Exposing objects in multiple represenations
The need for multiple representations
Many applications have multiple interfaces: an API that others use to access the application programmatically or a rich web client built with JavaScript for the end-users and so on.
The needs of each interface may be different, though. The API, for instance, may need to expose all details of a specific object, but the web interface only needs certain details and maybe some extra attributes.
This means that the objects living in the business core need to be exposed to multiple clients in different ways. How can you achieve this efficiently?
The following examples will use Django, but the same principles apply in general.
We will also use a User
object as an example:
class User(object):
def __init__(self, username, password, email, firstname, lastname):
self.username = username
self.password = password
self.email = email
self.firstname = firstname
self.lastname = lastname
This is not a Django model, since you can also have plain python classes for your business logic.
Solutions that don’t scale: Putting the code in the view
The first thing that usually comes to mind is to do the necessary transformation in the view that exposes the object.
import json
from django.http import HttpResponse
def user_details(request, username):
# Fetch the user from the database.
user = fetch_user(username=username)
user_dict = {}
for attr in [username, email, firstname, lastname]:
user_dict[attr] = getattr(user, attr)
return HttpResponse(
json.dumps(user_dict), content_type="application/json"
)
A similar approach would be followed in the API views as well.
This approach leads, however, to duplicated code: every time you need to
serialize a User
object you need to follow the exactly same process and have
the exactly same code.
Until you don’t; a use-case will come up where you need a different
representation. As an example, you might need in a view to expose the number of
photos a User
might have as well:
def user_details_with_photos(request, username):
# Fetch the user from the database.
user = fetch_user(username=username)
user_dict = {}
for attr in [username, email, firstname, lastname]:
user_dict[attr] = getattr(user, attr)
user_dict["nphotos"] = user.nphotos()
return HttpResponse(
json.dumps(user_dict), content_type="application/json"
)
which is the same code as before with just one extra line.
As a result, the next time you have to change something, you have to make the change in many places, hoping you do not forget one, making this approach error-prone.
These are all well-known drawbacks of putting logic in the views.
Solutions that don’t scale: Putting the code in the object
The next approach is to create a fat model and keep the view skinny.

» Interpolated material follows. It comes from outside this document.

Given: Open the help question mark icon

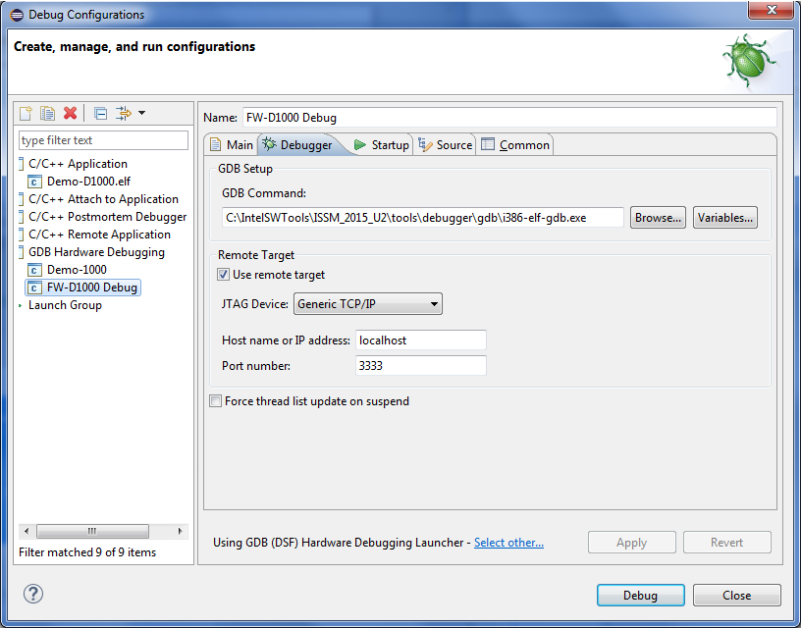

That is, we move the code that generates the representation of the User
object
in the User
class itself:
class User(object):
...
def to_dict(self):
result = {}
for attr in [username, email, firstname, lastname]:
result[attr] = getattr(self, attr)
return result
def to_dict_with_photos(self):
result = self.to_dict()
result["nphotos"] = user.nphotos()
return result
The corresponding views become:
def user_details(request, username):
user = fetch_user(username=username)
return HttpResponse(
json.dumps(user.to_dict()),
content_type="application/json"
)
def user_details_with_photos(request, username):
user = fetch_user(username=username)
return HttpResponse(
json.dumps(user.to_dict_with_photos()),
content_type="application/json"
)
This solves the problem of code reuse nicely. Every way to represent the
User
object is in one place, in the User
class, and the code in the views
becomes simpler. Furthermore, tests become much simpler to write: you need to
test the two methods that convert a User
object to a dictionary, instead of
testing the views directly. Thus, the tests become faster as well,since they do
not have to go through the HTTP stack.
However, the User
class has become quite large this way. In addition to the
functionality it must support for a user instance, the class also has many
methods to generate all necessary transformations.
In other words, this approach violates the
Single Responsibility Principle. The User
class has two
responsibilities, one to support the necessary functionality of a User
object
and one to represent the object in multiple ways. The User
class becomes this
way harder to understand and more fragile.
Moving the logic for the representations to separate processes
The solution to this problem is to extract the responsibility of generating a
representation of a User
instance to a separate function or class.
class UserRepresentations(object):
@classmethod
def to_dict(cls, user):
result = {}
for attr in [username, email, firstname, lastname]:
result[attr] = getattr(user, attr)
return result
@classmethod
def to_dict_with_photos(cls, user):
result = cls.to_dict(user)
result["nphotos"] = user.nphotos()
return result
As an added benefit, these representations can be unit-tested in isolation, without any dependency on the business objects (and perhaps the database).
The views now become:
def user_details(request, username):
user = fetch_user(username=username)
user_dict = UserRepresentations.to_dict(user)
return HttpResponse(
json.dumps(user_dict), content_type="application/json"
)
def user_details_with_photos(request, username):
user = fetch_user(username=username)
user_dict = UserRepresentations.to_dict_with_photos(user)
return HttpResponse(
json.dumps(user_dict), content_type="application/json"
)
The result is a clear separation of concerns; that is, a cleaner codebase and of higher quality.